• [Dataset entries]
************
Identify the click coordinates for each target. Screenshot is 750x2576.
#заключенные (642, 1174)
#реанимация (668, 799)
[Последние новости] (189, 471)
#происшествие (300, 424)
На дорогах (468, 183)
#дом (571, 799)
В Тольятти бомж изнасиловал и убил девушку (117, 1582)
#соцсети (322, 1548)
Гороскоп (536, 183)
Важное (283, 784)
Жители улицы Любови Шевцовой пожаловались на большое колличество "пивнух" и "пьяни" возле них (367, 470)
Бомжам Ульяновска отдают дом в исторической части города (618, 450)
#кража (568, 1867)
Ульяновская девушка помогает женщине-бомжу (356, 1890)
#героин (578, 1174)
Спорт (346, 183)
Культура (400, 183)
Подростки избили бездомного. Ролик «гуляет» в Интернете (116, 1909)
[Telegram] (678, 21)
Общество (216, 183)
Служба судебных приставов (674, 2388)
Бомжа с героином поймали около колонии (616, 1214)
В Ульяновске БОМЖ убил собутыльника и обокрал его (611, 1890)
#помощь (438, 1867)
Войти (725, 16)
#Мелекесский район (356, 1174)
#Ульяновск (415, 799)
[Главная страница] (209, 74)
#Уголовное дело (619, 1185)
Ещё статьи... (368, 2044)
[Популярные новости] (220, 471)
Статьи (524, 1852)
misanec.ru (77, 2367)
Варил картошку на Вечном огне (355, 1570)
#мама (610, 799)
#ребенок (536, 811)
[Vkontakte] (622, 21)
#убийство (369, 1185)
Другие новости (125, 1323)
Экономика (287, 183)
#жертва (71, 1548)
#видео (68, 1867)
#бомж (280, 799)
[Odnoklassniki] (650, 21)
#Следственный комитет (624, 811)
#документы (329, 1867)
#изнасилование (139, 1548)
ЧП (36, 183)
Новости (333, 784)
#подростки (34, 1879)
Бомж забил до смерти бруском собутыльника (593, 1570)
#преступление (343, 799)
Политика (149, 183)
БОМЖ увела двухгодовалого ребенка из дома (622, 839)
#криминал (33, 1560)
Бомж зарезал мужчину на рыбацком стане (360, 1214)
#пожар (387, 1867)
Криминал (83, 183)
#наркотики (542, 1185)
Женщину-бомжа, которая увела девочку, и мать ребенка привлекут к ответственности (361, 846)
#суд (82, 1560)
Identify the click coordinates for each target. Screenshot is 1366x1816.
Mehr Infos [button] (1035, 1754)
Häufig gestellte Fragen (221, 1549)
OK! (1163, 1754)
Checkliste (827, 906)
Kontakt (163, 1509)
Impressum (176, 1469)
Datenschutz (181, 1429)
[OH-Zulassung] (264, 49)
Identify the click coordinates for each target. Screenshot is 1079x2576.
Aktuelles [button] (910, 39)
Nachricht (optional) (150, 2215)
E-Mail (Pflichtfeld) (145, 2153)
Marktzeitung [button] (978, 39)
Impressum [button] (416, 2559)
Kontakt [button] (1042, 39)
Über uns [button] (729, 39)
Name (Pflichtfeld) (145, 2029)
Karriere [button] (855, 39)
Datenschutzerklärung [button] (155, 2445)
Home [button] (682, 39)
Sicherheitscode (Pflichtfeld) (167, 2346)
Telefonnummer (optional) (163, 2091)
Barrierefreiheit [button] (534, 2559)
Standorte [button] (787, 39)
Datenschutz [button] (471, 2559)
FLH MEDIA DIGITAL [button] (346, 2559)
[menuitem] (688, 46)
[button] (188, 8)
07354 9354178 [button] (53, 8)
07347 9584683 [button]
************
• [PROMPT] What is needed is a faithful transcription of every entry.

• [RESPONSE AREA]
Identify the click coordinates for each target. Screenshot is 750x2576.
#заключенные (642, 1174)
#реанимация (668, 799)
[Последние новости] (189, 471)
#происшествие (300, 424)
На дорогах (468, 183)
#дом (571, 799)
В Тольятти бомж изнасиловал и убил девушку (117, 1582)
#соцсети (322, 1548)
Гороскоп (536, 183)
Важное (283, 784)
Жители улицы Любови Шевцовой пожаловались на большое колличество "пивнух" и "пьяни" возле них (367, 470)
Бомжам Ульяновска отдают дом в исторической части города (618, 450)
#кража (568, 1867)
Ульяновская девушка помогает женщине-бомжу (356, 1890)
#героин (578, 1174)
Спорт (346, 183)
Культура (400, 183)
Подростки избили бездомного. Ролик «гуляет» в Интернете (116, 1909)
[Telegram] (678, 21)
Общество (216, 183)
Служба судебных приставов (674, 2388)
Бомжа с героином поймали около колонии (616, 1214)
В Ульяновске БОМЖ убил собутыльника и обокрал его (611, 1890)
#помощь (438, 1867)
Войти (725, 16)
#Мелекесский район (356, 1174)
#Ульяновск (415, 799)
[Главная страница] (209, 74)
#Уголовное дело (619, 1185)
Ещё статьи... (368, 2044)
[Популярные новости] (220, 471)
Статьи (524, 1852)
misanec.ru (77, 2367)
Варил картошку на Вечном огне (355, 1570)
#мама (610, 799)
#ребенок (536, 811)
[Vkontakte] (622, 21)
#убийство (369, 1185)
Другие новости (125, 1323)
Экономика (287, 183)
#жертва (71, 1548)
#видео (68, 1867)
#бомж (280, 799)
[Odnoklassniki] (650, 21)
#Следственный комитет (624, 811)
#документы (329, 1867)
#изнасилование (139, 1548)
ЧП (36, 183)
Новости (333, 784)
#подростки (34, 1879)
Бомж забил до смерти бруском собутыльника (593, 1570)
#преступление (343, 799)
Политика (149, 183)
БОМЖ увела двухгодовалого ребенка из дома (622, 839)
#криминал (33, 1560)
Бомж зарезал мужчину на рыбацком стане (360, 1214)
#пожар (387, 1867)
Криминал (83, 183)
#наркотики (542, 1185)
Женщину-бомжа, которая увела девочку, и мать ребенка привлекут к ответственности (361, 846)
#суд (82, 1560)
Identify the click coordinates for each target. Screenshot is 1366x1816.
Mehr Infos [button] (1035, 1754)
Häufig gestellte Fragen (221, 1549)
OK! (1163, 1754)
Checkliste (827, 906)
Kontakt (163, 1509)
Impressum (176, 1469)
Datenschutz (181, 1429)
[OH-Zulassung] (264, 49)
Identify the click coordinates for each target. Screenshot is 1079x2576.
Aktuelles [button] (910, 39)
Nachricht (optional) (150, 2215)
E-Mail (Pflichtfeld) (145, 2153)
Marktzeitung [button] (978, 39)
Impressum [button] (416, 2559)
Kontakt [button] (1042, 39)
Über uns [button] (729, 39)
Name (Pflichtfeld) (145, 2029)
Karriere [button] (855, 39)
Datenschutzerklärung [button] (155, 2445)
Home [button] (682, 39)
Sicherheitscode (Pflichtfeld) (167, 2346)
Telefonnummer (optional) (163, 2091)
Barrierefreiheit [button] (534, 2559)
Standorte [button] (787, 39)
Datenschutz [button] (471, 2559)
FLH MEDIA DIGITAL [button] (346, 2559)
[menuitem] (688, 46)
[button] (188, 8)
07354 9354178 [button] (53, 8)
07347 9584683 [button]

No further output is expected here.